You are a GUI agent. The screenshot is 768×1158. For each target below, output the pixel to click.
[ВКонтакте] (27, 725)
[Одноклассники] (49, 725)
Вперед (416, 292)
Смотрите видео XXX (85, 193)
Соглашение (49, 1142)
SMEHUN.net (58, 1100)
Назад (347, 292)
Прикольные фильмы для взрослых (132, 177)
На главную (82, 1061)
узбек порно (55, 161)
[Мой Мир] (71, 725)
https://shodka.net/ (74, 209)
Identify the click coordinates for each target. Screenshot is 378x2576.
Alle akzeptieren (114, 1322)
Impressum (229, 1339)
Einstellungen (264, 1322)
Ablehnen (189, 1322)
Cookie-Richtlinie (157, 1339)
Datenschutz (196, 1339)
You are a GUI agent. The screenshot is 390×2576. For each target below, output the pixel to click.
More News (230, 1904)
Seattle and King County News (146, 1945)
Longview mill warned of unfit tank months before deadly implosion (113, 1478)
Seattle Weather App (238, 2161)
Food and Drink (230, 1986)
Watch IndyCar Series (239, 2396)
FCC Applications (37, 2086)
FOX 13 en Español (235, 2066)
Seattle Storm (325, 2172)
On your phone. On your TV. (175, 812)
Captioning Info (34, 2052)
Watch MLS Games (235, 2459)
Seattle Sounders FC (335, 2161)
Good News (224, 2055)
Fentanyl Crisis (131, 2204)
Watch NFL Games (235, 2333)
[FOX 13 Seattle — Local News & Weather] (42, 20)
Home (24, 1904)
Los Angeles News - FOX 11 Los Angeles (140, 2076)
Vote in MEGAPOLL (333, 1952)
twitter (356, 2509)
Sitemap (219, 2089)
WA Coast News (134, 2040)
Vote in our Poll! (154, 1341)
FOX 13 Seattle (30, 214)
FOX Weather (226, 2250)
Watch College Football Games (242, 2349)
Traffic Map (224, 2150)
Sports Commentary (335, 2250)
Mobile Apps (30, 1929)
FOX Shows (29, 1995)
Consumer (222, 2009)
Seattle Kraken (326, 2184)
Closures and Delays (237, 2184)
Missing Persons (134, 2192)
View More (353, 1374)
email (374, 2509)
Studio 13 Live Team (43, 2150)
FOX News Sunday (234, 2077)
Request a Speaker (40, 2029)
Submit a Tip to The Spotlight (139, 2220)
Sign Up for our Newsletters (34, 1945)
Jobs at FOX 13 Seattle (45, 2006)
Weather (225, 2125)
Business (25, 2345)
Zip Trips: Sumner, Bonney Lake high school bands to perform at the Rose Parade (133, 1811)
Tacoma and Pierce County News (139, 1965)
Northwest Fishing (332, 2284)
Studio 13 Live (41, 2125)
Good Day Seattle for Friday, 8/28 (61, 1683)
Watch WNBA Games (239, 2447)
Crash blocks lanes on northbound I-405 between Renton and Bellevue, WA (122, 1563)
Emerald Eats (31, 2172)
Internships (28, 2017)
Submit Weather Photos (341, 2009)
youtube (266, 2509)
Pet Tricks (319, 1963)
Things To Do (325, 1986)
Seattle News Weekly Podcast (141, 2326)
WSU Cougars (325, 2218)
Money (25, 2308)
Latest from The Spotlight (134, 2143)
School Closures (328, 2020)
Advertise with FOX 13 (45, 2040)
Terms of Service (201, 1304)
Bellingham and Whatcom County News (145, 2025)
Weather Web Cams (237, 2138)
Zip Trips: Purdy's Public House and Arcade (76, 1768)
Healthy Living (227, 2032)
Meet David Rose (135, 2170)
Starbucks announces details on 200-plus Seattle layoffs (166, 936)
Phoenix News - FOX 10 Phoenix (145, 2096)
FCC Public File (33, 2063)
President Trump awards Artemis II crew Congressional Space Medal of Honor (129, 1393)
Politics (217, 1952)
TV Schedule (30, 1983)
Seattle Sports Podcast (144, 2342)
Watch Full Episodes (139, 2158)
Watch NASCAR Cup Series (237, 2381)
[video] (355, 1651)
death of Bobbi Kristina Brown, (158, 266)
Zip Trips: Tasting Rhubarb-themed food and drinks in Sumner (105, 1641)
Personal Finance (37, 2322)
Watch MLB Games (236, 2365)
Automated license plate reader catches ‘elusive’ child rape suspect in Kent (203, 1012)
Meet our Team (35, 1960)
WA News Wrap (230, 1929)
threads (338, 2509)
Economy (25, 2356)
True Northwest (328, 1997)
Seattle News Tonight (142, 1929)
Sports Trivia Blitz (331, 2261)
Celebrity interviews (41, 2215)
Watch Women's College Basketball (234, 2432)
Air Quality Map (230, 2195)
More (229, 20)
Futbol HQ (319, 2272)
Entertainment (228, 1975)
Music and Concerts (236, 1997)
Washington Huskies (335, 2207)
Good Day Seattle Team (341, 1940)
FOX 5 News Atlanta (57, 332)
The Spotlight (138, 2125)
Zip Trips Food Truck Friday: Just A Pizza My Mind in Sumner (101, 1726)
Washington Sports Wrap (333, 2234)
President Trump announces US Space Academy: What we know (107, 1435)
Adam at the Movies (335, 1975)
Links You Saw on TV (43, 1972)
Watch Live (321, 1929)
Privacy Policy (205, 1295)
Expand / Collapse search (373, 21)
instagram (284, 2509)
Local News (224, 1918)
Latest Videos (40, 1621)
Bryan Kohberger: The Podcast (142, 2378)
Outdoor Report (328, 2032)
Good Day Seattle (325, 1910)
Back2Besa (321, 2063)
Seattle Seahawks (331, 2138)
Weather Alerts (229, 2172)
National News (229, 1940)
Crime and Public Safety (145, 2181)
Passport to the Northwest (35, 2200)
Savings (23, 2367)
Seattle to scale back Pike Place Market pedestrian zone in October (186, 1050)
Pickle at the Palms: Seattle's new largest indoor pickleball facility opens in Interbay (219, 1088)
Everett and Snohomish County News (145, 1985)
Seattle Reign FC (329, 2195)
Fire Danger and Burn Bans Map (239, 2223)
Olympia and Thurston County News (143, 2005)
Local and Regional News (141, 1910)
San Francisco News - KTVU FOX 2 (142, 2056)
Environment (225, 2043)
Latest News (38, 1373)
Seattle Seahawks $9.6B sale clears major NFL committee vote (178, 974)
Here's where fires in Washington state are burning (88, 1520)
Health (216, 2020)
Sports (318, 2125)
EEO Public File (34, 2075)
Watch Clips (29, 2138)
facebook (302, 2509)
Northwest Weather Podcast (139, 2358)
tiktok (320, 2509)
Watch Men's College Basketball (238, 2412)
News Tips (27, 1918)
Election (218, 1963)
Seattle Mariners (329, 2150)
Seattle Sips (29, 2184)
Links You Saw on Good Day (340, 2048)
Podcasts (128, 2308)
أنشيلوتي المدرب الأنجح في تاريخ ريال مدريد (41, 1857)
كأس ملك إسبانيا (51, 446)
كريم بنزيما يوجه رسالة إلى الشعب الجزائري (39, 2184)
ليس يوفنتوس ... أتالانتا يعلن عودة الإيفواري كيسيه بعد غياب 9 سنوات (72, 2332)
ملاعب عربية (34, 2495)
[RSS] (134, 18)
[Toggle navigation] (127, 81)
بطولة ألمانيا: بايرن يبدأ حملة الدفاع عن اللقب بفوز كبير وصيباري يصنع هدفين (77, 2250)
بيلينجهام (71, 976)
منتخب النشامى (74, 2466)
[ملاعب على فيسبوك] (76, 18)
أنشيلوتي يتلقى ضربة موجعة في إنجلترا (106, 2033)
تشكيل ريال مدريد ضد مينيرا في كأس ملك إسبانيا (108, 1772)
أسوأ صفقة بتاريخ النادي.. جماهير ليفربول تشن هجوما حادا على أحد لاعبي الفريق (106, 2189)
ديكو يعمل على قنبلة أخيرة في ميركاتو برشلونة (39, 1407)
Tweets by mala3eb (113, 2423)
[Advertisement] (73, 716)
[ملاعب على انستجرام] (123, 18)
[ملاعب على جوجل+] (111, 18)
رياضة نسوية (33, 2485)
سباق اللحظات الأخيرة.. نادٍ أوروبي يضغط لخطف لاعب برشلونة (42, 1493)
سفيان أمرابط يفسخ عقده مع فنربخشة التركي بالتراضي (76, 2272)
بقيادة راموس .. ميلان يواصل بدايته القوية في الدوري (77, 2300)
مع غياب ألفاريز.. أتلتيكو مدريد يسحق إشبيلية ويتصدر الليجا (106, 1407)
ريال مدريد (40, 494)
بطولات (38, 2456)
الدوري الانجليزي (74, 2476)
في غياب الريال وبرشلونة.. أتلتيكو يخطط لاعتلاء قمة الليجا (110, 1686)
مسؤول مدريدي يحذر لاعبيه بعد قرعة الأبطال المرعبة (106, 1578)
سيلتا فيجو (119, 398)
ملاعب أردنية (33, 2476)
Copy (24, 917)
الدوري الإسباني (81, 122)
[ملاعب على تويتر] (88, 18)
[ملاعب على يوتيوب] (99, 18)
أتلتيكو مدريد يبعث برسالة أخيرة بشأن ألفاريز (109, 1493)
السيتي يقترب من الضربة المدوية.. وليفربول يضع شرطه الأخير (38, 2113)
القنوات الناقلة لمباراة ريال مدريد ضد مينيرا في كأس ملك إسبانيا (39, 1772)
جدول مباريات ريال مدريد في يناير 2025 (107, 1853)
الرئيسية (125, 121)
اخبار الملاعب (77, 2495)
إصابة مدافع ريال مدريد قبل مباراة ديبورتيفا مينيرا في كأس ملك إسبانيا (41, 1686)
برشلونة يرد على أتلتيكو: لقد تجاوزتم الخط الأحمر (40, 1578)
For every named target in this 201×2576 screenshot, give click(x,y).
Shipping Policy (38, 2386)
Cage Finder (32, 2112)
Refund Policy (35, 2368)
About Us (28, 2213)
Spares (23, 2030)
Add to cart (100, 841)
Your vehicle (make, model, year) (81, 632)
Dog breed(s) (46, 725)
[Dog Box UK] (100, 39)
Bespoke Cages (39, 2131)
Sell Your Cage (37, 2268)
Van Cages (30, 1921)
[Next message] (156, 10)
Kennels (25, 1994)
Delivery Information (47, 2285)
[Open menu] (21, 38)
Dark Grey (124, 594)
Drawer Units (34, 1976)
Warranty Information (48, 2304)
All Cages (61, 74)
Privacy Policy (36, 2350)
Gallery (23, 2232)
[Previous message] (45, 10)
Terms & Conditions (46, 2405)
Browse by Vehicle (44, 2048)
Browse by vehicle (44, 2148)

******************************

◆ Work order: Lines holding the word "Sumner" are the answer; copy each one from the records above.

◆ Written answer:
Zip Trips: Sumner, Bonney Lake high school bands to perform at the Rose Parade (133, 1811)
Zip Trips: Tasting Rhubarb-themed food and drinks in Sumner (105, 1641)
Zip Trips Food Truck Friday: Just A Pizza My Mind in Sumner (101, 1726)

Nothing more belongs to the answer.